Wanneer er geen Erkende Maatregelenlijst beschikbaar is of een bedrijf ervoor kiest om de lijst niet te gebruiken9, moet het bedrijf zelf alle toepasselijke maatregelen met een terugverdientijd van vijf jaar of minder voor zijn bedrijf bepalen. Bij bedrijven met een energieverbruik vanaf 200.000 kWh of 75.000 m3aardgas(equivalent) per jaar kan het bevoegd gezag hiervoor een energiebesparingsonderzoek eisen, mits daar aanleiding toe bestaat.
Verbreden besparingsplicht met CO2-reductie
De energiebesparingsplicht wordt verbreed met de verplichting om – naast energiebesparende maatregelen – ook andere CO2-reducerende maatregelen te nemen waarvan de terugverdientijd binnen de vijf jaar valt. Hierbij wordt – net als bij andere erkende maatregelen – rekening gehouden met een aantal randvoorwaarden, zoals de potentie voor CO2-reductie, de technische en economische randvoorwaarden en andere regelgeving (bijvoorbeeld veiligheid).
Daarnaast worden zonnepanelen alleen op daken en op ongebruikte oppervlakken in de gebouwde omgeving verplicht gesteld. Dit is in overeenstemming met de uitgangspunten van de Zonneladder 201910 en voorkomt concurrentie met grond bestemd voor de natuur en landbouwgrond. In de berekening van de terugverdientijd wordt eigen hernieuwbare opwek opgenomen als de vermeden kosten voor inkoop van gas, warmte of elektriciteit (tot maximaal het eigen verbruik11). De inkomsten van het terug leveren van overschotten worden niet meegerekend12.
Maatregelen worden alleen verplicht gesteld als deze daadwerkelijk CO2 reduceren. Bij de overstap op bijvoorbeeld elektriciteit speelt mee in hoeverre de elektriciteit duurzaam wordt opgewekt (op landelijk niveau). Indien het fossiele deel in de energiemix groot is, zal de CO2-uitstoot als gevolg van elektrificatie toenemen. Wanneer er twijfel bestaat of een bepaalde maatregel CO2 reduceert, zal dit worden gecontroleerd voordat deze verplicht wordt.

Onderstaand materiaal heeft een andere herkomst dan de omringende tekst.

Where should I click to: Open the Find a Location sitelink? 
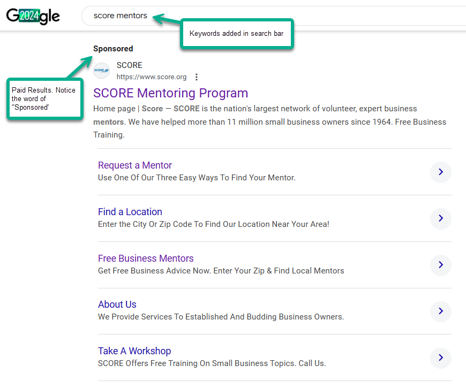point(130,212)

Verbeteren van de besparingsplicht
Met enkele aanvullingen op de energiebesparingsplicht kan er meer energiebesparing worden gerealiseerd. Ten eerste wordt de verplichting tot het doen van doelmatig beheer en onderhoud, ofwel DBO-maatregelen, duidelijker opgenomen in de energiebesparingsplicht. Technische maatregelen13 behalen namelijk hun besparingspotentieel vaak alleen met de juiste instellingen en het juiste onderhoud. Vaak gaan bedrijven ervan uit dat instellingen goed zijn na installatie en hebben ze niet de nodige aandacht voor het beheer en het onderhoud gedurende de gebruiksfase. Hierdoor blijft veel besparingspotentieel onbenut. De verduidelijking van de verplichting tot het nemen van DBO-maatregelen verbetert de handhaafbaarheid van deze maatregelen en leidt tot meer energiebesparing.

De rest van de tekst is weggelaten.